> **Exercise brief**
All entries are to be given again verbatim.

> **Provided entries**
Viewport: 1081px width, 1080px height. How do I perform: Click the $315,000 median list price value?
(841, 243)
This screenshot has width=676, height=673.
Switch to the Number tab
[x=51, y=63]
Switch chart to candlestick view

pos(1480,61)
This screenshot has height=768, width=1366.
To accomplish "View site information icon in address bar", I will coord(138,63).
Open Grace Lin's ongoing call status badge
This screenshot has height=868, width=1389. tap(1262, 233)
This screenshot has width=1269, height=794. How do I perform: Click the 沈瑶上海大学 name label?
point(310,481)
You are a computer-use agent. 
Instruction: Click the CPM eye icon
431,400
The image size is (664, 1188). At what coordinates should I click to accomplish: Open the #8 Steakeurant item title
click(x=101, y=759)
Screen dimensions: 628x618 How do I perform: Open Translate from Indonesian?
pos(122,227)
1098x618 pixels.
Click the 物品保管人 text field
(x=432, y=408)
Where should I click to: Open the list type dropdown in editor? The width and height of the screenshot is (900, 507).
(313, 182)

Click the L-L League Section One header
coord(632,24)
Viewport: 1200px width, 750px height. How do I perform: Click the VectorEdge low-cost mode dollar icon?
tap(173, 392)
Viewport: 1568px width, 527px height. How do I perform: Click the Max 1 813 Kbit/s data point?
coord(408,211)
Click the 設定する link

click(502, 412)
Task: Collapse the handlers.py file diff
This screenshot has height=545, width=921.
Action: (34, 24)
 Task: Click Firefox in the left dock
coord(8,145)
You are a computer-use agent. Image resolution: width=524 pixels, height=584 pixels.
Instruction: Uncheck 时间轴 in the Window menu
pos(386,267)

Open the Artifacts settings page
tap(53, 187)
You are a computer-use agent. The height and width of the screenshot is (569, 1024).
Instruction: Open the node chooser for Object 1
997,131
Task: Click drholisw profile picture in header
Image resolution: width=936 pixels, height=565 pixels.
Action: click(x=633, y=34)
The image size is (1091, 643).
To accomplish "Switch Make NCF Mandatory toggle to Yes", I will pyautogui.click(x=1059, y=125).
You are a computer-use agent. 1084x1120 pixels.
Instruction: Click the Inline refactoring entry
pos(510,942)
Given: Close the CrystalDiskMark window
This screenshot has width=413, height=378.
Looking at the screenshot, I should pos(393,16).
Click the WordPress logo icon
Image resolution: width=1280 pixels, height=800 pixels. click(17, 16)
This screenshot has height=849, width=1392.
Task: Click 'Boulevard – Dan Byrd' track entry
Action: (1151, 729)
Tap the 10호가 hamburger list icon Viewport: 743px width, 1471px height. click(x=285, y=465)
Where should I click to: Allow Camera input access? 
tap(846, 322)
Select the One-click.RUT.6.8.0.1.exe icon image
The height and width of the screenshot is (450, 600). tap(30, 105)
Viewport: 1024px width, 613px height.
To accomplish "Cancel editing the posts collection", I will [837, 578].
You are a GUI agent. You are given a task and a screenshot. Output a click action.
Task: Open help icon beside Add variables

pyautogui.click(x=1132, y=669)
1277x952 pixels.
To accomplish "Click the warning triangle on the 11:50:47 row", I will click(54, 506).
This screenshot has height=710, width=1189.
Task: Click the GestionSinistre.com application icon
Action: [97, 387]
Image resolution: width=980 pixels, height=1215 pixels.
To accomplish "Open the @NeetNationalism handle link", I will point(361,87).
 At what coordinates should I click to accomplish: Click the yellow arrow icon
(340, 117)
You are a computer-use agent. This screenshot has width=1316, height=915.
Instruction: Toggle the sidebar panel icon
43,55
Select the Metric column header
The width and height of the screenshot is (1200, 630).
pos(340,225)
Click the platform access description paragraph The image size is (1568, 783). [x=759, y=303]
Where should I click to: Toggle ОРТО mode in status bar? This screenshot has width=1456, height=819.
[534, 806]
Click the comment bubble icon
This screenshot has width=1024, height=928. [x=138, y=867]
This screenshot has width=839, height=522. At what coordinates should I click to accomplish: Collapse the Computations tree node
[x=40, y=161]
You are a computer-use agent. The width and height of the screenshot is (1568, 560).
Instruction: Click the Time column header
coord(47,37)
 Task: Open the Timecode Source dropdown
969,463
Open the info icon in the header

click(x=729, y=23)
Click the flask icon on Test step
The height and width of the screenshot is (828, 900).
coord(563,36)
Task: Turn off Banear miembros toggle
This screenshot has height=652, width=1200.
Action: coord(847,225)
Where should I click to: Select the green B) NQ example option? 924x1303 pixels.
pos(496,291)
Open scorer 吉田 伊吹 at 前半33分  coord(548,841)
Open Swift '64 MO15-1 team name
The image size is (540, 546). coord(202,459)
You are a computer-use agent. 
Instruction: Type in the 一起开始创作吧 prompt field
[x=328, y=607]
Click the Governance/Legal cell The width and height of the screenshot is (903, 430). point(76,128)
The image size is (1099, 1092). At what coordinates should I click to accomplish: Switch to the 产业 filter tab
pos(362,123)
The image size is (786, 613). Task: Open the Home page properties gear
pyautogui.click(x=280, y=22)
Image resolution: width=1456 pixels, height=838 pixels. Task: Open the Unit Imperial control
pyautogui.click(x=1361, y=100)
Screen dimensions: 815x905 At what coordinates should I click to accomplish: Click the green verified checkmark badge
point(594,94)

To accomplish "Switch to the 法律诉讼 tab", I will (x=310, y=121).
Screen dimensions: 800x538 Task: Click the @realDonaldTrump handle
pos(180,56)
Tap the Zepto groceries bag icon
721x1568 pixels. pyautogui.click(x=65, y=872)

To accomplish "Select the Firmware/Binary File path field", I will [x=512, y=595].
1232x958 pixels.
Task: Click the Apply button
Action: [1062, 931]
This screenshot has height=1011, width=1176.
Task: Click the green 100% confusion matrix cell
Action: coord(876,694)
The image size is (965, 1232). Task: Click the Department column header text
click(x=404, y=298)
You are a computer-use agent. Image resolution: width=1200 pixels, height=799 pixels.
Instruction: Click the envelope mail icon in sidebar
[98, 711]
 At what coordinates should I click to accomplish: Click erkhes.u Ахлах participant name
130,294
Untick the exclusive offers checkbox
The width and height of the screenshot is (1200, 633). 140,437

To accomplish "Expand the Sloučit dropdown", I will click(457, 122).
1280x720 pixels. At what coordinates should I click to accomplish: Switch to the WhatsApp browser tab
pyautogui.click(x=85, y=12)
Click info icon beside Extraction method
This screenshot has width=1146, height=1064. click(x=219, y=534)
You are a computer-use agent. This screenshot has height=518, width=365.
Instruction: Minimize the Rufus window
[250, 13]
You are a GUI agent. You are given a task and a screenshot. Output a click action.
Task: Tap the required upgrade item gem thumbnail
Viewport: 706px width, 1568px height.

> **Response to this task**
Viewport: 1081px width, 1080px height. How do I perform: Click the $315,000 median list price value?
(841, 243)
This screenshot has width=676, height=673.
Switch to the Number tab
[x=51, y=63]
Switch chart to candlestick view

pos(1480,61)
This screenshot has height=768, width=1366.
To accomplish "View site information icon in address bar", I will coord(138,63).
Open Grace Lin's ongoing call status badge
This screenshot has height=868, width=1389. tap(1262, 233)
This screenshot has width=1269, height=794. How do I perform: Click the 沈瑶上海大学 name label?
point(310,481)
You are a computer-use agent. 
Instruction: Click the CPM eye icon
431,400
The image size is (664, 1188). At what coordinates should I click to accomplish: Open the #8 Steakeurant item title
click(x=101, y=759)
Screen dimensions: 628x618 How do I perform: Open Translate from Indonesian?
pos(122,227)
1098x618 pixels.
Click the 物品保管人 text field
(x=432, y=408)
Where should I click to: Open the list type dropdown in editor? The width and height of the screenshot is (900, 507).
(313, 182)

Click the L-L League Section One header
coord(632,24)
Viewport: 1200px width, 750px height. How do I perform: Click the VectorEdge low-cost mode dollar icon?
tap(173, 392)
Viewport: 1568px width, 527px height. How do I perform: Click the Max 1 813 Kbit/s data point?
coord(408,211)
Click the 設定する link

click(502, 412)
Task: Collapse the handlers.py file diff
This screenshot has height=545, width=921.
Action: (34, 24)
 Task: Click Firefox in the left dock
coord(8,145)
You are a computer-use agent. Image resolution: width=524 pixels, height=584 pixels.
Instruction: Uncheck 时间轴 in the Window menu
pos(386,267)

Open the Artifacts settings page
tap(53, 187)
You are a computer-use agent. The height and width of the screenshot is (569, 1024).
Instruction: Open the node chooser for Object 1
997,131
Task: Click drholisw profile picture in header
Image resolution: width=936 pixels, height=565 pixels.
Action: click(x=633, y=34)
The image size is (1091, 643).
To accomplish "Switch Make NCF Mandatory toggle to Yes", I will pyautogui.click(x=1059, y=125).
You are a computer-use agent. 1084x1120 pixels.
Instruction: Click the Inline refactoring entry
pos(510,942)
Given: Close the CrystalDiskMark window
This screenshot has width=413, height=378.
Looking at the screenshot, I should pos(393,16).
Click the WordPress logo icon
Image resolution: width=1280 pixels, height=800 pixels. click(17, 16)
This screenshot has height=849, width=1392.
Task: Click 'Boulevard – Dan Byrd' track entry
Action: (1151, 729)
Tap the 10호가 hamburger list icon Viewport: 743px width, 1471px height. click(x=285, y=465)
Where should I click to: Allow Camera input access? 
tap(846, 322)
Select the One-click.RUT.6.8.0.1.exe icon image
The height and width of the screenshot is (450, 600). tap(30, 105)
Viewport: 1024px width, 613px height.
To accomplish "Cancel editing the posts collection", I will [837, 578].
You are a GUI agent. You are given a task and a screenshot. Output a click action.
Task: Open help icon beside Add variables

pyautogui.click(x=1132, y=669)
1277x952 pixels.
To accomplish "Click the warning triangle on the 11:50:47 row", I will click(54, 506).
This screenshot has height=710, width=1189.
Task: Click the GestionSinistre.com application icon
Action: [97, 387]
Image resolution: width=980 pixels, height=1215 pixels.
To accomplish "Open the @NeetNationalism handle link", I will point(361,87).
 At what coordinates should I click to accomplish: Click the yellow arrow icon
(340, 117)
You are a computer-use agent. This screenshot has width=1316, height=915.
Instruction: Toggle the sidebar panel icon
43,55
Select the Metric column header
The width and height of the screenshot is (1200, 630).
pos(340,225)
Click the platform access description paragraph The image size is (1568, 783). [x=759, y=303]
Where should I click to: Toggle ОРТО mode in status bar? This screenshot has width=1456, height=819.
[534, 806]
Click the comment bubble icon
This screenshot has width=1024, height=928. [x=138, y=867]
This screenshot has width=839, height=522. At what coordinates should I click to accomplish: Collapse the Computations tree node
[x=40, y=161]
You are a computer-use agent. The width and height of the screenshot is (1568, 560).
Instruction: Click the Time column header
coord(47,37)
 Task: Open the Timecode Source dropdown
969,463
Open the info icon in the header

click(x=729, y=23)
Click the flask icon on Test step
The height and width of the screenshot is (828, 900).
coord(563,36)
Task: Turn off Banear miembros toggle
This screenshot has height=652, width=1200.
Action: coord(847,225)
Where should I click to: Select the green B) NQ example option? 924x1303 pixels.
pos(496,291)
Open scorer 吉田 伊吹 at 前半33分  coord(548,841)
Open Swift '64 MO15-1 team name
The image size is (540, 546). coord(202,459)
You are a computer-use agent. 
Instruction: Type in the 一起开始创作吧 prompt field
[x=328, y=607]
Click the Governance/Legal cell The width and height of the screenshot is (903, 430). point(76,128)
The image size is (1099, 1092). At what coordinates should I click to accomplish: Switch to the 产业 filter tab
pos(362,123)
The image size is (786, 613). Task: Open the Home page properties gear
pyautogui.click(x=280, y=22)
Image resolution: width=1456 pixels, height=838 pixels. Task: Open the Unit Imperial control
pyautogui.click(x=1361, y=100)
Screen dimensions: 815x905 At what coordinates should I click to accomplish: Click the green verified checkmark badge
point(594,94)

To accomplish "Switch to the 法律诉讼 tab", I will (x=310, y=121).
Screen dimensions: 800x538 Task: Click the @realDonaldTrump handle
pos(180,56)
Tap the Zepto groceries bag icon
721x1568 pixels. pyautogui.click(x=65, y=872)

To accomplish "Select the Firmware/Binary File path field", I will [x=512, y=595].
1232x958 pixels.
Task: Click the Apply button
Action: [1062, 931]
This screenshot has height=1011, width=1176.
Task: Click the green 100% confusion matrix cell
Action: coord(876,694)
The image size is (965, 1232). Task: Click the Department column header text
click(x=404, y=298)
You are a computer-use agent. Image resolution: width=1200 pixels, height=799 pixels.
Instruction: Click the envelope mail icon in sidebar
[98, 711]
 At what coordinates should I click to accomplish: Click erkhes.u Ахлах participant name
130,294
Untick the exclusive offers checkbox
The width and height of the screenshot is (1200, 633). 140,437

To accomplish "Expand the Sloučit dropdown", I will click(457, 122).
1280x720 pixels. At what coordinates should I click to accomplish: Switch to the WhatsApp browser tab
pyautogui.click(x=85, y=12)
Click info icon beside Extraction method
This screenshot has width=1146, height=1064. click(x=219, y=534)
You are a computer-use agent. This screenshot has height=518, width=365.
Instruction: Minimize the Rufus window
[250, 13]
You are a GUI agent. You are given a task and a screenshot. Output a click action.
Task: Tap the required upgrade item gem thumbnail
Viewport: 706px width, 1568px height.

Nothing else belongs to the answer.